▶ GOAL
Copy out word for word the lines of the listing that begin at the line containing "Screen dimensions: 1000x596" and run through the end of the listing, including both the first and last lines.

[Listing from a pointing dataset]
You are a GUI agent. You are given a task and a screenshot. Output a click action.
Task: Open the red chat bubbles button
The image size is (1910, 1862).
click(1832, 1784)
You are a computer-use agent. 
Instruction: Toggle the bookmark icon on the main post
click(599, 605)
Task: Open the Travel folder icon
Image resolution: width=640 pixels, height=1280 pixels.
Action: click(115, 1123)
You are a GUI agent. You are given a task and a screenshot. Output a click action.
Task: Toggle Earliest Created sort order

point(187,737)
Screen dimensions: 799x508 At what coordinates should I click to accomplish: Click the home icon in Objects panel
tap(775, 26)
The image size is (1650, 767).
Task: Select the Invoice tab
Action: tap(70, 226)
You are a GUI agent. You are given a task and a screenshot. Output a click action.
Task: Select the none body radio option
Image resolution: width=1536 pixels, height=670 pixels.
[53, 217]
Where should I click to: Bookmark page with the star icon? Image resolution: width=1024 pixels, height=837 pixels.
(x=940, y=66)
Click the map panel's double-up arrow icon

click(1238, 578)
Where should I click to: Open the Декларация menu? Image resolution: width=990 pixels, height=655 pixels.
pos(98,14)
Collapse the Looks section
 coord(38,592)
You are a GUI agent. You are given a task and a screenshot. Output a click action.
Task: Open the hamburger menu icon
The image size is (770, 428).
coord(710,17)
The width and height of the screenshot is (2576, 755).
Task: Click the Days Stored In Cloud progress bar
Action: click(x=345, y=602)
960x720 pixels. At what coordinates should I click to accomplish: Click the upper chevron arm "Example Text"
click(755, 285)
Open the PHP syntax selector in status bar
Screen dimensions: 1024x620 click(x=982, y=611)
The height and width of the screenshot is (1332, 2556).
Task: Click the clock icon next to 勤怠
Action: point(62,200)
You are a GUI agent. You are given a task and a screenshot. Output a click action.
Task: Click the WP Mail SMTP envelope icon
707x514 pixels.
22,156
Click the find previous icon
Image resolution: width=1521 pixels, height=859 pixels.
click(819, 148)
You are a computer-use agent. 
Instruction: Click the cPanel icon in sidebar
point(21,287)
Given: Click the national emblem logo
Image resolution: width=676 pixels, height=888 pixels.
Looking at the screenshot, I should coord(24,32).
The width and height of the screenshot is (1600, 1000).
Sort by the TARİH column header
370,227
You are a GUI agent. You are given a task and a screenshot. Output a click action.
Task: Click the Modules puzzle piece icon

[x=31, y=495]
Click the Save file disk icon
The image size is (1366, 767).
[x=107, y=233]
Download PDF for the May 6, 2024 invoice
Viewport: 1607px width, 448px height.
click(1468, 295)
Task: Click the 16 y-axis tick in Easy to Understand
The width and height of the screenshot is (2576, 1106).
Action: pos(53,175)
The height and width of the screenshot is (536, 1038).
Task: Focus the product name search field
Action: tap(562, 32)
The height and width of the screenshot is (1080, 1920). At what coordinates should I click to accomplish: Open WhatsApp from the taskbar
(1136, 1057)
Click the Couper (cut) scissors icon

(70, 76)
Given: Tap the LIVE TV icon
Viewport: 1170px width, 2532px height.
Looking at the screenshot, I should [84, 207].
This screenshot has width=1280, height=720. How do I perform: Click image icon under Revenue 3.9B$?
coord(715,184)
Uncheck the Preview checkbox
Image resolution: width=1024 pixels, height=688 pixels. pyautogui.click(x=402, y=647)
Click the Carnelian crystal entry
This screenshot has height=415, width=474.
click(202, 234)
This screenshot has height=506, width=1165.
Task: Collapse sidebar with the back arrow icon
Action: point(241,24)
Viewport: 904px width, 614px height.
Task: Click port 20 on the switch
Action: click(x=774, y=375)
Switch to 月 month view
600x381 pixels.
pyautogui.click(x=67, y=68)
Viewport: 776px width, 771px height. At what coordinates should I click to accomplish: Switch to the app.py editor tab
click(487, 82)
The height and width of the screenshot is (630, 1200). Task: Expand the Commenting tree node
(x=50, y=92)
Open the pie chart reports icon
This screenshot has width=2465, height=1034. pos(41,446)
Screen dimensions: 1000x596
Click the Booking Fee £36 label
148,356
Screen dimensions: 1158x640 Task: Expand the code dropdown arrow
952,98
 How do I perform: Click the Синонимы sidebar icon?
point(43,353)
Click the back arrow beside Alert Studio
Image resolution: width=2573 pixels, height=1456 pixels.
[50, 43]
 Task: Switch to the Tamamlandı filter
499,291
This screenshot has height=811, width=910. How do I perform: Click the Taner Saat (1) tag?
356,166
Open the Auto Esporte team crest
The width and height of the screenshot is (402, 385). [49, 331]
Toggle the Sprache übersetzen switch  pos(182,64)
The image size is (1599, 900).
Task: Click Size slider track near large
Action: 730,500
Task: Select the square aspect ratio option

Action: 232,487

▶ SOLUTION TO THIS TASK
Screen dimensions: 1000x596
Click the Booking Fee £36 label
148,356
Screen dimensions: 1158x640 Task: Expand the code dropdown arrow
952,98
 How do I perform: Click the Синонимы sidebar icon?
point(43,353)
Click the back arrow beside Alert Studio
Image resolution: width=2573 pixels, height=1456 pixels.
[50, 43]
 Task: Switch to the Tamamlandı filter
499,291
This screenshot has height=811, width=910. How do I perform: Click the Taner Saat (1) tag?
356,166
Open the Auto Esporte team crest
The width and height of the screenshot is (402, 385). [49, 331]
Toggle the Sprache übersetzen switch  pos(182,64)
The image size is (1599, 900).
Task: Click Size slider track near large
Action: 730,500
Task: Select the square aspect ratio option

Action: 232,487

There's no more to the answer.